IJM: Sistem Kesehatan Makin Terindustrialisasi
Tinta Media - Menanggapi peristiwa aksi unjuk rasa ribuan tenaga medis dan kesehatan di depan Gedung DPR/MPR RI, Jakarta Pusat, Senin (5/6/2023) yang menuntut penghentian Rancangan Undang-Undang (RUU) Kesehatan Omnibus Law, Direktur Indonesia Justice Monitor (IJM) Agung Wisnu Wardana mengemukakan, bahwa sistem kesehatan makin terindustrialisasi.
"Sistem kesehatan makin terindustrialisasi," ujarnya dalam Program Aspirasi: Ribuan Dokter dan Perawat Turun ke Jalan! Jalan Gatot Subroto Lumpuh! di kanal YouTube Justice Monitor, Senin (5/6/2023).

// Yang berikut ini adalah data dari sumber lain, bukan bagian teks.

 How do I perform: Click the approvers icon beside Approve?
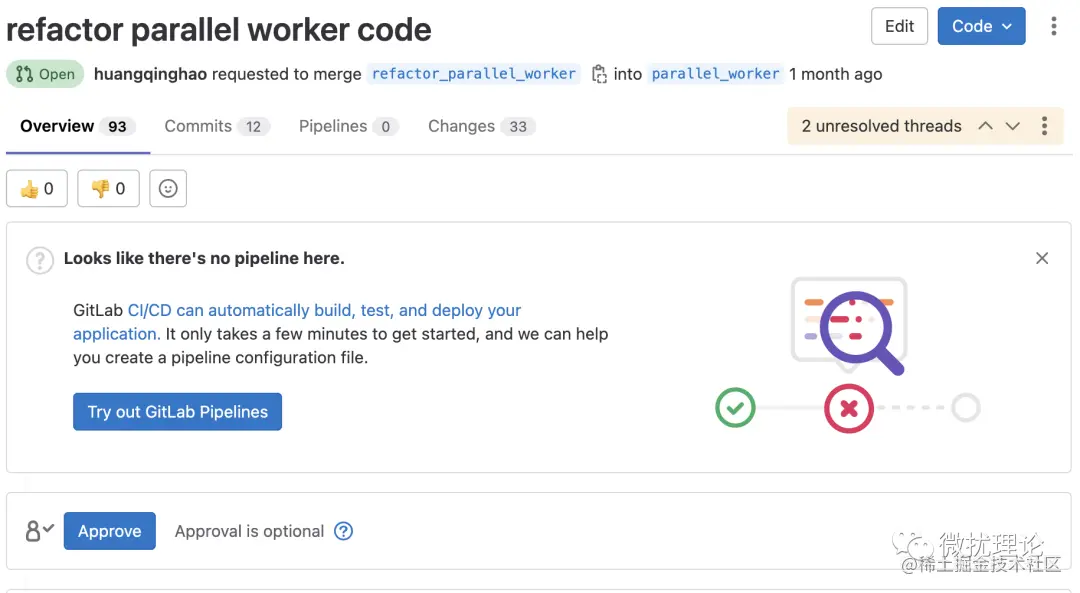point(39,531)
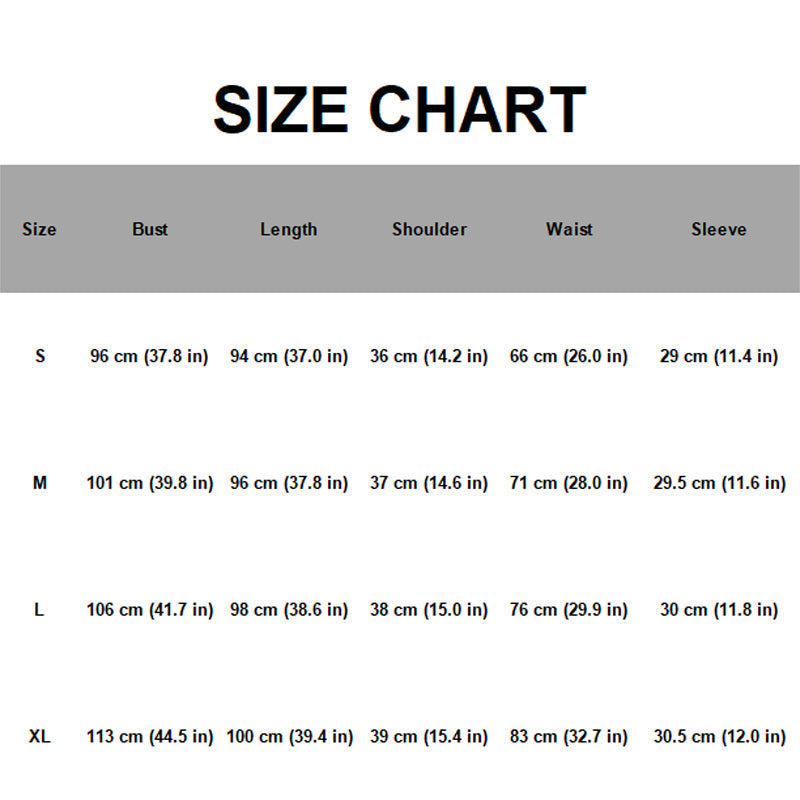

Agung menilai, idealisme dan dedikasi insan kesehatan sebagai ujung tombak pelayanan kesehatan telah dibajak oleh berbagai bisnis korporasi. "Mulai dari bisnis institusi pendidikan tenaga kesehatan khususnya kedokteran, industri farmasi, lembaga keuangan kapitalis BPJS Kesehatan bagi pembiayaan, hingga ke rumah sakitnya," nilainya.
Semua ini, menurutnya didukung penuh oleh penerapan sistem kehidupan sekuler. "Khususnya sistem politik demokrasi dan sistem ekonomi kapitalisme, ungkapnya.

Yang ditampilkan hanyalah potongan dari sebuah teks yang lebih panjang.